Regardless, the voices of the Egyptian people and by extension any Arab people will perhaps never be acknowledged by Orientalists as a credible source, even when it comes to their own self-determination. Pro-Palestine protests have filled the campus, rightfully condemning the genocide of now atleast 30,000 Palestinians. Yet in an attempt to delegitimize the opposers of the Israeli government, the Zionist non-Orient has no choice but to throw around the labels of “terrorist” and “terrorist-sympathizer;” harkening back to the use of Orientalist and racist tropes to not engage in an argument with the pro-Palestinian, but to remove him entirely from the conversation.
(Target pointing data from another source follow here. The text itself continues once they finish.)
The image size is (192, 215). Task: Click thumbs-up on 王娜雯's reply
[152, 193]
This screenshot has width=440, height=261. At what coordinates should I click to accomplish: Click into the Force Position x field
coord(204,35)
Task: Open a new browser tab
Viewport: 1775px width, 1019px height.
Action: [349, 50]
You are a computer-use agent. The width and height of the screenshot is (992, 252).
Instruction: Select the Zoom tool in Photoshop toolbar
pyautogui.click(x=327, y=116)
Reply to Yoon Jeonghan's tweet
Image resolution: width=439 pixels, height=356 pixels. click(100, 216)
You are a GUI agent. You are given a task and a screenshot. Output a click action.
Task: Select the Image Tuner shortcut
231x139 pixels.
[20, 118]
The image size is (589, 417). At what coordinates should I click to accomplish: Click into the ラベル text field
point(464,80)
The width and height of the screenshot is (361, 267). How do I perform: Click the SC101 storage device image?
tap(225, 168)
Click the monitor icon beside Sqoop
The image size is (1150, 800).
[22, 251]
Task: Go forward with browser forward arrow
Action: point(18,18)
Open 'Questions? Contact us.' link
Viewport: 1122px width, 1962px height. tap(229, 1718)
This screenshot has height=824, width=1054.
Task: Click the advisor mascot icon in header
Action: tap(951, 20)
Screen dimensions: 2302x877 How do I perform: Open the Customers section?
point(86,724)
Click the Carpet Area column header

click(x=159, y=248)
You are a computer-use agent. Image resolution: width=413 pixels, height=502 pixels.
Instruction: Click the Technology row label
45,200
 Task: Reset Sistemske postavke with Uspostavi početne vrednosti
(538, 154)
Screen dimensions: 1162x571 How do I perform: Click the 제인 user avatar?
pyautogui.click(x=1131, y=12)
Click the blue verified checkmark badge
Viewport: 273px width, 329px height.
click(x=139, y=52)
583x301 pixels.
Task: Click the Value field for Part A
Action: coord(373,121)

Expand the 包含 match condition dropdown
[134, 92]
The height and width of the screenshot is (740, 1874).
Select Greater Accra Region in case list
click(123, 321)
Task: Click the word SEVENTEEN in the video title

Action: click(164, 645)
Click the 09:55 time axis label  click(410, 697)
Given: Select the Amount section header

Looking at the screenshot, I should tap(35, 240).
We have been subjected to a centuries’ worth of rhetoric to have us represented as a dirty, unpleasant, uncivilized nuisance; and now at the mercy of a new generation of propagandists.

Through the unflattering categorization of Arab, Palestinian “human shields” have been acceptable sacrificial lambs for the greater cause of achieving complete and utter victory by Israel. The degree of loss would be unimaginable in a European or Western population, yet it has been a historical reality for the Orient. One must wonder if their target was embedded within American, European, or Israeli society; would 30,000 human lives still be acceptable? Israeli soldiers proudly post themselves looting Palestinian homes, wearing Palestinian women’s lingerie, and declaring their euphoria over bombing residential apartment complexes and schools with no criticism or acknowledgments from the Israeli nor American and European governments. Meanwhile, the Orient is chastised for daring to be dissatisfied over this revolting conduct. The Arab’s life is deemed worthless, with each loss seen as the end of a religious extremist with nothing better to do other than to be hellbent on committing acts of terrorism since birth.

It’s a shame Palestine has been disingenuously reduced to an issue of religious fanaticism. It’s a shame the implanted image of the Arab is a backwards grotesque hom*ogenous people, with an insignificant history. It’s a shame our voices are not only misconstrued, but not even acknowledged; as an acknowledgement of the Arab and the Palestinian identity inherently dissolves the manufactured narrative by the Orientalist. It’s a shame the Orientalist will perhaps never take a moment for self-reflection of his beliefs — beliefs that have cost us hundreds upon thousands upon millions of our lives.